If you’ve ever written data to your Lakehouse in Microsoft Fabric, only to find it missing when querying through the SQL Analytics Endpoint—don’t worry, you’re not alone! 😬
This issue has been a common pain point for many users, and I’ve been working through it myself. Thankfully, there’s a straightforward way to fix the sync problem, and I’ve created a detailed video to walk you through it.
📽️ Check out the full explanation in my video here:https://youtu.be/toTKGYwr278
Here is the code that I go over in the video:
import json
import time
import logging
from datetime import datetime
import pytz
import sempy.fabric as fabric
from sempy.fabric.exceptions import FabricHTTPException, WorkspaceNotFoundException
# Setup logging to show only warnings and errors
logging.basicConfig(level=logging.WARNING, format='%(asctime)s - %(levelname)s - %(message)s')
# Helper function to convert UTC time to Eastern Time
def convert_to_eastern(utc_time_str):
# Eastern Time Zone (ET)
eastern = pytz.timezone('US/Eastern')
if utc_time_str is None:
return 'N/A'
utc_time = datetime.fromisoformat(utc_time_str.replace("Z", "+00:00"))
return utc_time.astimezone(eastern).strftime('%Y-%m-%d %H:%M:%S %Z')
# Function to sync SQL endpoint with the Lakehouse
def sync_sql_endpoint(client, workspace_id, lakehouse_id):
try:
# Fetch SQL endpoint properties
lakehouse_info = client.get(f"/v1/workspaces/{workspace_id}/lakehouses/{lakehouse_id}").json()
sql_endpoint_id = lakehouse_info['properties']['sqlEndpointProperties']['id']
# Set URI for the API call
uri = f"/v1.0/myorg/lhdatamarts/{sql_endpoint_id}"
payload = {"commands": [{"$type": "MetadataRefreshExternalCommand"}]}
# Call REST API to initiate the sync
response = client.post(uri, json=payload)
if response.status_code != 200:
logging.error(f"Error initiating sync: {response.status_code} - {response.text}")
return
data = json.loads(response.text)
batch_id = data["batchId"]
progress_state = data["progressState"]
# URL for checking the sync status
status_uri = f"/v1.0/myorg/lhdatamarts/{sql_endpoint_id}/batches/{batch_id}"
# Polling until the sync is complete
while progress_state == 'inProgress':
time.sleep(1) # Polling interval
status_response = client.get(status_uri)
status_data = status_response.json()
progress_state = status_data["progressState"]
# Check if the sync completed successfully
if progress_state == 'success':
table_details = [
{
'tableName': table['tableName'],
'lastSuccessfulUpdate': convert_to_eastern(table.get('lastSuccessfulUpdate', 'N/A')),
'tableSyncState': table['tableSyncState'],
'sqlSyncState': table['sqlSyncState']
}
for table in status_data['operationInformation'][0]['progressDetail']['tablesSyncStatus']
]
# Print extracted table details
for detail in table_details:
print(f"Table: {detail['tableName']} Last Update: {detail['lastSuccessfulUpdate']} "
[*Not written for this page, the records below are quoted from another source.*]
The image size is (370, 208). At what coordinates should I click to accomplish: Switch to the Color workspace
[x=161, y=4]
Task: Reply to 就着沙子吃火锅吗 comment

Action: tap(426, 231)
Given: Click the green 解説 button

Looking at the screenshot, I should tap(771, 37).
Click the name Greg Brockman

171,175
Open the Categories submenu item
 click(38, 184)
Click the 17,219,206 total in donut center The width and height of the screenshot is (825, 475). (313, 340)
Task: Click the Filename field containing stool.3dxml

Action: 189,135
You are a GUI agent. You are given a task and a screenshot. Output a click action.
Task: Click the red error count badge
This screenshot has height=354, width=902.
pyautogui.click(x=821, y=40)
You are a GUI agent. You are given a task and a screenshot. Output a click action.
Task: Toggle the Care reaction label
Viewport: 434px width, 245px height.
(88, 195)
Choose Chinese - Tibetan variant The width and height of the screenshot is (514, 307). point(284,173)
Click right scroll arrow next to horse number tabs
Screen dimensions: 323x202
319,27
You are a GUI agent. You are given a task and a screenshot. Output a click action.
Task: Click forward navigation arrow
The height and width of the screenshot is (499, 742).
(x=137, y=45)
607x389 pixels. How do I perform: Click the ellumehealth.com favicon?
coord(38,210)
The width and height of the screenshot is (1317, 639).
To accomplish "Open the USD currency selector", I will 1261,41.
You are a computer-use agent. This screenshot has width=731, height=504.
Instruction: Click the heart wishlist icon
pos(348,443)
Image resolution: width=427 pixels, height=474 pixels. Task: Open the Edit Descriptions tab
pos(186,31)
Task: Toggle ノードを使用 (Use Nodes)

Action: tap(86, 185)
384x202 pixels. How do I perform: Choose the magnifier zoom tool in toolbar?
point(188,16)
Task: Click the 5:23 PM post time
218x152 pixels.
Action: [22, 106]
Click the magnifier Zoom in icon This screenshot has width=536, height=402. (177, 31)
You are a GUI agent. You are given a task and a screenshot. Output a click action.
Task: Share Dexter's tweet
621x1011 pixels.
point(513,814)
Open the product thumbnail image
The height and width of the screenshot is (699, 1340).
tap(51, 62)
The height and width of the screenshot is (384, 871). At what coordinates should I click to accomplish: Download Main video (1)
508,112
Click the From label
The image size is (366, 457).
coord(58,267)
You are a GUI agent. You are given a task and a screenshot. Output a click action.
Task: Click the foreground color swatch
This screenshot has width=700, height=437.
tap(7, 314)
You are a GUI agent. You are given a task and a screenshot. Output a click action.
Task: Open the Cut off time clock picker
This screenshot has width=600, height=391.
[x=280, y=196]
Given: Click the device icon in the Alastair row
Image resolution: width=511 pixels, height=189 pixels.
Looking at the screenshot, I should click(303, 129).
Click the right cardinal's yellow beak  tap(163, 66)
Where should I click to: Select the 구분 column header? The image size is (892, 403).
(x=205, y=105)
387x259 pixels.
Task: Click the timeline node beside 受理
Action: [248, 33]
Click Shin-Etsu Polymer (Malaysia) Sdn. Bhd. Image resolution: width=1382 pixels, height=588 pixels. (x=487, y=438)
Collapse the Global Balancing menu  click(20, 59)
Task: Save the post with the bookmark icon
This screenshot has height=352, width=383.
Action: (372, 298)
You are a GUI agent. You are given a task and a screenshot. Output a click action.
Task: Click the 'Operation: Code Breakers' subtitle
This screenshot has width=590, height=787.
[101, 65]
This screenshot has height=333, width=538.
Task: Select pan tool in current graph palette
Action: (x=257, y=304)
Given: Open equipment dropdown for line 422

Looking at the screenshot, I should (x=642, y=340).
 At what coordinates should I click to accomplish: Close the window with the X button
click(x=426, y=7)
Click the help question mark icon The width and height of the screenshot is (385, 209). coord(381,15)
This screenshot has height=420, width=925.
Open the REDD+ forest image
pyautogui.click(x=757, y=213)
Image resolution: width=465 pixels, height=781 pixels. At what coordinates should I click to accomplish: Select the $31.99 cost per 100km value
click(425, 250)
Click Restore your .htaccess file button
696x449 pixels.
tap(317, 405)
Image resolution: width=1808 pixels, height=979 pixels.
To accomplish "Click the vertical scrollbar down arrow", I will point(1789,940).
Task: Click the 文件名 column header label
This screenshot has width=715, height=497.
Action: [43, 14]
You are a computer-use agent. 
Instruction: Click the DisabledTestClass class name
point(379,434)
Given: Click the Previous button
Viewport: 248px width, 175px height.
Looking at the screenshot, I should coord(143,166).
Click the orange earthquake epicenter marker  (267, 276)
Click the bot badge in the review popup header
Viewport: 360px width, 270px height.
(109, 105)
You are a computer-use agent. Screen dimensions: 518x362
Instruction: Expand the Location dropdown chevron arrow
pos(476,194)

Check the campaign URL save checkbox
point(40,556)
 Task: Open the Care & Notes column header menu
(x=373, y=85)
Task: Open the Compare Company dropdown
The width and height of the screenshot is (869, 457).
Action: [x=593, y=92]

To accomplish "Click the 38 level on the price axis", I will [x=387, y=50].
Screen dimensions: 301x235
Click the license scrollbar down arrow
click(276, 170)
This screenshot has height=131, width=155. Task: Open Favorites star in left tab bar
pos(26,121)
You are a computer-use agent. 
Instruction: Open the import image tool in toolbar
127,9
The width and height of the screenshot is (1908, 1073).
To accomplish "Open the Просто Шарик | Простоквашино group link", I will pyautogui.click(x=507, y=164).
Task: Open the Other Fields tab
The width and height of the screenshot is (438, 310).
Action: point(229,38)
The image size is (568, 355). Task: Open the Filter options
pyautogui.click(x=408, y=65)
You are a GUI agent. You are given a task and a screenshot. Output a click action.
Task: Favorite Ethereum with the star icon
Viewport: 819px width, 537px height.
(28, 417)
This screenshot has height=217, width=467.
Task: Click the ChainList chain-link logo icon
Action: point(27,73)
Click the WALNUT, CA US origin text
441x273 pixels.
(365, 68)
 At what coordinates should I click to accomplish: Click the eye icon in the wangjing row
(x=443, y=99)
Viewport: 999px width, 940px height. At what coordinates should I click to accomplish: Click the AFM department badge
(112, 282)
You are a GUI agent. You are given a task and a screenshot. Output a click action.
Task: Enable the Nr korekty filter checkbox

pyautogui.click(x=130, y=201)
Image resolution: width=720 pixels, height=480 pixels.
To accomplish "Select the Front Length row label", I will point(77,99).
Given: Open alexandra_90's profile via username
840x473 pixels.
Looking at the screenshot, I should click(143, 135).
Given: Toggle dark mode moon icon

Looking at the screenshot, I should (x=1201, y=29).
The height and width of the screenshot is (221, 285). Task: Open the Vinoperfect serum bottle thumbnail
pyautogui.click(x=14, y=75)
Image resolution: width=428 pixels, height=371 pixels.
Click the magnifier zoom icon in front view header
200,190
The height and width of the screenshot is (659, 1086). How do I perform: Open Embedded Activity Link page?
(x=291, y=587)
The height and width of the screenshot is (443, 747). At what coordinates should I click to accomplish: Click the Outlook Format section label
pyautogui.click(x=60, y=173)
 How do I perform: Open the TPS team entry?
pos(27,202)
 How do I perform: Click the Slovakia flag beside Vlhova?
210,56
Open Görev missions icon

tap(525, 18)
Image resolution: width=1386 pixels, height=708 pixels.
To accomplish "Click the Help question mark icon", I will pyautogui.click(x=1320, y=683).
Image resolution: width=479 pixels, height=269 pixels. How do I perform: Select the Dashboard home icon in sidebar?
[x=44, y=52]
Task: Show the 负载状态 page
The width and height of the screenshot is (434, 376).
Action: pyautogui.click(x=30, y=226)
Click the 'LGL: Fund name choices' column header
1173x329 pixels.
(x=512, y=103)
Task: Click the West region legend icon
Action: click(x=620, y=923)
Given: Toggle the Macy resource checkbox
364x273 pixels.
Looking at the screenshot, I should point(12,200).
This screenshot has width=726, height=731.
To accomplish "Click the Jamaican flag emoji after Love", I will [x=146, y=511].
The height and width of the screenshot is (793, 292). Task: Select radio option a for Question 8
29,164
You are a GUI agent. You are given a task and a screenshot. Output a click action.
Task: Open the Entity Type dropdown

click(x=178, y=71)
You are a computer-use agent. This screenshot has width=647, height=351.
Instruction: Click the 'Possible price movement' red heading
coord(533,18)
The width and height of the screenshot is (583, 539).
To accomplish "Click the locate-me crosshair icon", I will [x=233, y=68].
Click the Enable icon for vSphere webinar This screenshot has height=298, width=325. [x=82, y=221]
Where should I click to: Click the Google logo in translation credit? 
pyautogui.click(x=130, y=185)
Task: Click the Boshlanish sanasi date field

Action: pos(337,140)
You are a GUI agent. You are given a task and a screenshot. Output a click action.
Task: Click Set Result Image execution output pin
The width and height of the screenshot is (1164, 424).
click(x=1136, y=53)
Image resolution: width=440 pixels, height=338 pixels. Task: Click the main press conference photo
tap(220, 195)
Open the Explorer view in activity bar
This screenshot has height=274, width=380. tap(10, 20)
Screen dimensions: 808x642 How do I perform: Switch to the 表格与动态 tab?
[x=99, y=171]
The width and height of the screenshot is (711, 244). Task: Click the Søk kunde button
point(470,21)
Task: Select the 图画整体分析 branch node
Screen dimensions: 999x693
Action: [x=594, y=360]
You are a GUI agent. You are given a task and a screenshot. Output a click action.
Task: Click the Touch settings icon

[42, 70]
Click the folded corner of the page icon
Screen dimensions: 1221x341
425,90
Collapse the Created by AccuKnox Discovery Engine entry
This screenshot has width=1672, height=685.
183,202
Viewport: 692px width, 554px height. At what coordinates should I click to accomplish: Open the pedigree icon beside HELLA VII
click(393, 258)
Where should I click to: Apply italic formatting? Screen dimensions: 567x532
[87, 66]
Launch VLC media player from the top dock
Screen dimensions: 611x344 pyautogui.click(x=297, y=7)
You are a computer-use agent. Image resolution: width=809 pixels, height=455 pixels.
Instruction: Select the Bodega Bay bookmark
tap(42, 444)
f"Table Sync State: {detail['tableSyncState']} SQL Sync State: {detail['sqlSyncState']}")
#uncomment if you need to see all the details
#display(status_data)
# Handle failure
elif progress_state == 'failure':
logging.error(f"Sync failed: {status_data}")
except FabricHTTPException as fe:
logging.error(f"Fabric HTTP Exception: {fe}")
except WorkspaceNotFoundException as we:
logging.error(f"Workspace not found: {we}")
except Exception as e:
logging.error(f"An unexpected error occurred: {e}")
# Main function to execute the sync
def run_sync():
# Initialize client
client = fabric.FabricRestClient()
# Fetching environment variables directly from Spark
workspace_id = spark.conf.get("trident.workspace.id")
lakehouse_id = spark.conf.get("trident.lakehouse.id")
# Execute the sync process
sync_sql_endpoint(client, workspace_id, lakehouse_id)
spark.sql("DROP TABLE IF EXISTS LH_AI_LAB.test1")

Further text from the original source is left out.